Tip: Instead of the Puy lentils, use green lentils (which will need soaking for a few hours before cooking).

'Choose your Stock' Lentil Soup: serves 4-6
This can be made using either vegetable stock, chicken stock, beef stock, or the stock from boiling a gammon. It is possible to buy ham stock cubes. If using the latter, enrich the flavour by adding 1 tlevel sp. brown sugar, 1 tsp. vinegar to the water and flavour with a bay leaf. Remove the bay leaf before continuing with the recipe.
1 large onion, finely chopped
8 oz (210g) carrots, grated
4 oz (100g) red lentils
2 - 3 pints stock (see above)
Put everything into a saucepan, cover and simmer for about half an hour until the vegetables and lentils are cooked and softened. Cool slightly then blitz in a blender or food processor until smooth. Season to taste with freshly ground black pepper, then reheat and serve with a sprinkle of chopped parsley.

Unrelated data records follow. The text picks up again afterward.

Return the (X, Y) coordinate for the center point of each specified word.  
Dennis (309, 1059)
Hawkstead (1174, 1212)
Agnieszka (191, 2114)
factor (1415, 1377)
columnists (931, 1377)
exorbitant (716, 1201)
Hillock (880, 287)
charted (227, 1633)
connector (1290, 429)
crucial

Curried Lentil and Tomato Soup: to serve four
1 tblsp. olive oil
1 small onion, finely chopped
1 tsp. mild curry paste
9 oz (250g) red lentils
1 1/2 pints ( just under a litre) of vegetable stock*
half to one tin of chopped tomatoes
fresh coriander leaves
salt and pepper
Put the oil in a saucepan and gently fry the onion for a few minutes until transparent. Stir in the curry paste and cook for a further couple of minutes. Add lentils and stock, bring to the boil, cover and simmer until the lentils are tender (roughly 20 - 30 minutes). Add the tomatoes and continue cooking for a further 10 minutes. Cool slightly, season to taste then blitz in a blender/processor. Add the coriander leaves when blitzing or leave to use as garnish.
*A good vegetable stock requires using good fresh vegetables: whole sticks of celery, a whole head of lettuce, several carrots, onions and leeks, and a handful of mixed fresh herbs. Personally, because I can find better used for whole fresh vegetables, I always use Marigold Bouillon granules which make an excellent vegetable stock (Delia Smith agrees with me - in truth that should read the other way round, but the only way I'm ever going to get noticed is if I name-drop), however canny cooks can make a good veggie stock using the parts of vegetables we might normally throw away. It's your choice, your money.

Cooked red lentils have a consistency very similar to mashed potato. Worth blending the two together to use as a base for rissoles, as a topping for Cottage Pie, for making something similar to Hash Browns.